Hi. My question has been answered. Thank you.

 

 

Charles McLane - ALCOA Inc - EVP, CFO

Thank you.

 

 

Operator

And your next question comes from the line of Harry Mateer with Barclays Capital. Please proceed.

 

 

Harry Mateer - Barclays Capital - Analyst

Good afternoon. I was wondering if you could talk a little bit about your liquidity and specifically any update you can give us on the $1.9 billion 364-day facility.

 

 

Charles McLane - ALCOA Inc - EVP, CFO

Yes, right now, we’re not planning on renewing that. Basically if you look at our liquidity position right now and you look at terms that are coming due over the next couple of years, and as Klaus said, we’ve been fulfilling all of our cash sustainability objectives.
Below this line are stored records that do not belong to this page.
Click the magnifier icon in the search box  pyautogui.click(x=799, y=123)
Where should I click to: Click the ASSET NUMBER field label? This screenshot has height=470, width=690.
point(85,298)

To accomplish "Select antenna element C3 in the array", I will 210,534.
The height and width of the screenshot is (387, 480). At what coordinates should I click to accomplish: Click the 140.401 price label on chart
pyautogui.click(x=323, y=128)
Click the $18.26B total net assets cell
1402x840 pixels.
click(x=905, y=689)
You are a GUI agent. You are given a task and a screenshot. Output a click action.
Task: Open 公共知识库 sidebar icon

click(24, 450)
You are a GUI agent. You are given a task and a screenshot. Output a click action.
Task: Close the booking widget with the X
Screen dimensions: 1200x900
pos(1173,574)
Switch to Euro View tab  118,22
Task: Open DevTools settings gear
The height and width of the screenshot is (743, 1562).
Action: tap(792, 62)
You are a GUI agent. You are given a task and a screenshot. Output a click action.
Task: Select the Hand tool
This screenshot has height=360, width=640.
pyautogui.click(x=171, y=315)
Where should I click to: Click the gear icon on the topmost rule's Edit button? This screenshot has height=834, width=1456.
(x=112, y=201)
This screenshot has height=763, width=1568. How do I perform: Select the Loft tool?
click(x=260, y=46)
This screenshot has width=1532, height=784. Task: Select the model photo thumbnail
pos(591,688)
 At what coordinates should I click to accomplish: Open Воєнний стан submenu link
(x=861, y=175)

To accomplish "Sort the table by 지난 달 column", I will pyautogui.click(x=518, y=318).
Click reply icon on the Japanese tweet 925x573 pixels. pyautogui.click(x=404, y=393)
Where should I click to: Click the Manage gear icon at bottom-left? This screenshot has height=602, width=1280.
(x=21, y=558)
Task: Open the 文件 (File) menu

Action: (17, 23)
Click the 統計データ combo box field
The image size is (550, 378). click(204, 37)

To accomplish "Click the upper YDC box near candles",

So right now we’re, we’re generating cash, from cash from ops. We’ve gotten through the tail end of our capital expenditures program and our growth projects. We’ve got 1.1 billion in the bank and, you know, if things were to change, we could go back at that any time we wanted to. But right now, we’re not looking to renew.

 

 

Operator

And that’s all the time we have for questions. I would like to thank everyone for their participation in today’s conference. This concludes the presentation. Actually, we have Klaus Kleinfeld for closing remarks.

 

 

Klaus Kleinfeld - ALCOA Inc - President, CEO

Yes, thank you very much, and we’ve seen that there was a huge interest this time in Alcoa and our numbers, highly appreciate it. Also appreciate some of your very thoughtful comments. Really, as you know, it’s important for the whole management team to have a good dialogue with our investors and one thing you can be sure, and I think that those that know us better know that we will continue to execute against what we promise and to let, keep our fingers crossed that the head winds will not go overboard and personally, let’s all keep our fingers crossed that the economy will continue the path out of the situation that we have been in the way we describe it today because it’s just going to be much better place for all of us. Thank you very much for listening in, and see you soon. Bye.

 

 

Operator

Thank you, everyone. This concludes the presentation. You may now disconnect. Have a great day.